January 17, 2012 9:03 am

“The big question: what is the conversion efficiency? “ Well, that’s a huge consideration, but also how scalable is it?
For some of the commenters here……… the implications aren’t towards oil use. They are towards electrical storage. People continually conflate the two issues.
People! Among many other things, we use oil and its derivatives to make our vehicles go…. vrooom! What we don’t use oil nor its derivatives for is electricity. (with very few exceptions.)

Poriwoggu
January 17, 2012 9:07 am

1. The 5000 cycles is a little better than ten year life if charged the equivalent of once a day.
2. The traditional zinc/air efficiency is 60% vs 70% for lead/acid.
If these batteries are needed for photovoltaic or wind power generation then the cost is:
cost of windmill or panels (amortized over 25 years)
cost of batteries (amortized over 10 years) + cost of inverter (ac -> dc, dc -> ac)
cost of maintenance
cost of installation
cost of disposal
The cost of power used directly is Total Cost per hour/watts generated per hour.
or TC / WG
Since about 10% of the power is lost in the inverter (for a total loss of 50%) the cost for power routed through the batteries is:
2 x TC / WG
Under ideal conditions wind is barely competitive with coal.

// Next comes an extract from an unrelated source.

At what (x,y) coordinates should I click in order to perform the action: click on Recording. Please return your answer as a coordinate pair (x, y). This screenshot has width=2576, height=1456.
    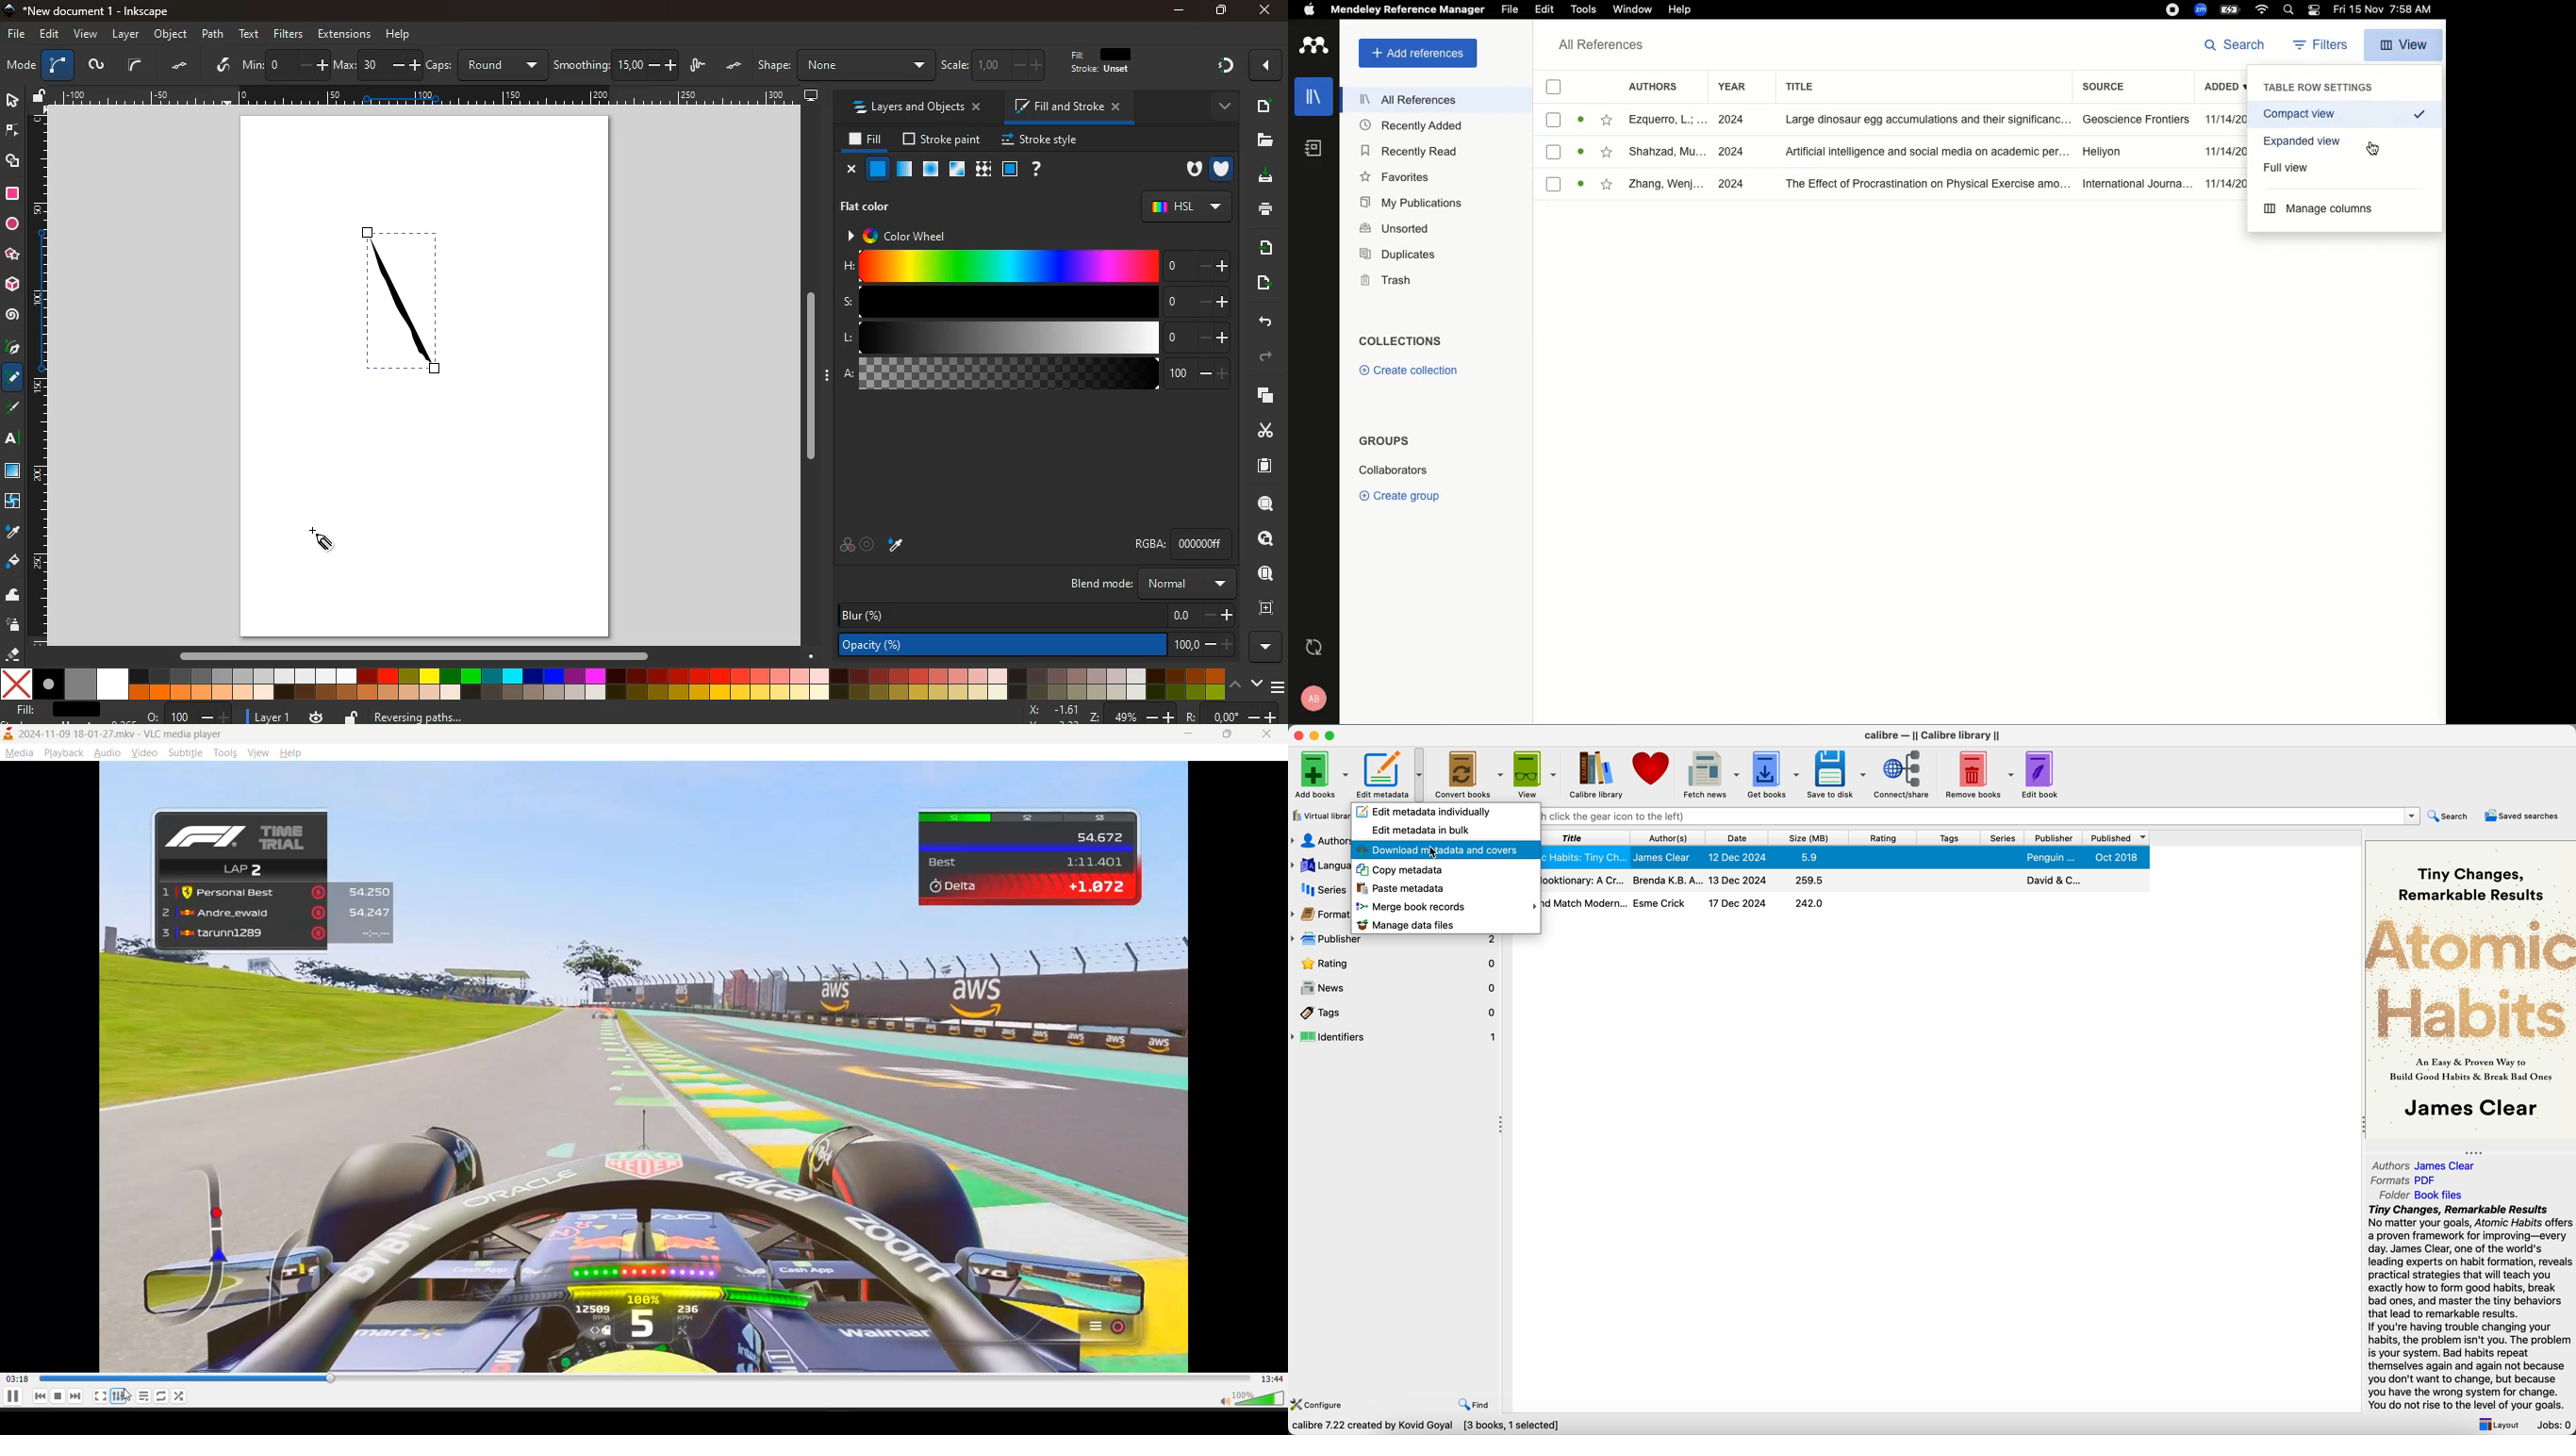
    Looking at the image, I should click on (2172, 10).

Power routed through the batteries isn’t competitive with anything but photovoltaic.
To me this doesn’t look like a winner.

TRM
January 17, 2012 9:14 am

Unless the E-Cat stuff pans out the best battery is still thorium IMHO. Unless your battery can do away with the need for backup gas or coal generation then it isn’t going to fly.
Now if it is cheap enough for a serious number of homes (5-10%) to go off grid completely (where you really save the money) then that would free up a lot of capacity.

G. Karst
January 17, 2012 9:27 am

ANY advancement in battery technology is important and a much needed/welcome addition to our “off the shelf” technology supermarket. It may not be as exciting as the LENR technology but it could solve many intractable problems. GK

January 17, 2012 9:41 am

This reminds me the fusillade of articles a few years back about the coming breakthrough in room temperature superconductors. I have yet to see major implementations of this game changing technology.

woodNfish
January 17, 2012 9:44 am

Wind and solar are the choices of fools. They are not economically or technically viable, and if solar ever is, it will be the only one of the two. As soon as the subsidies go away, these two technolgies and the companies behind them will die.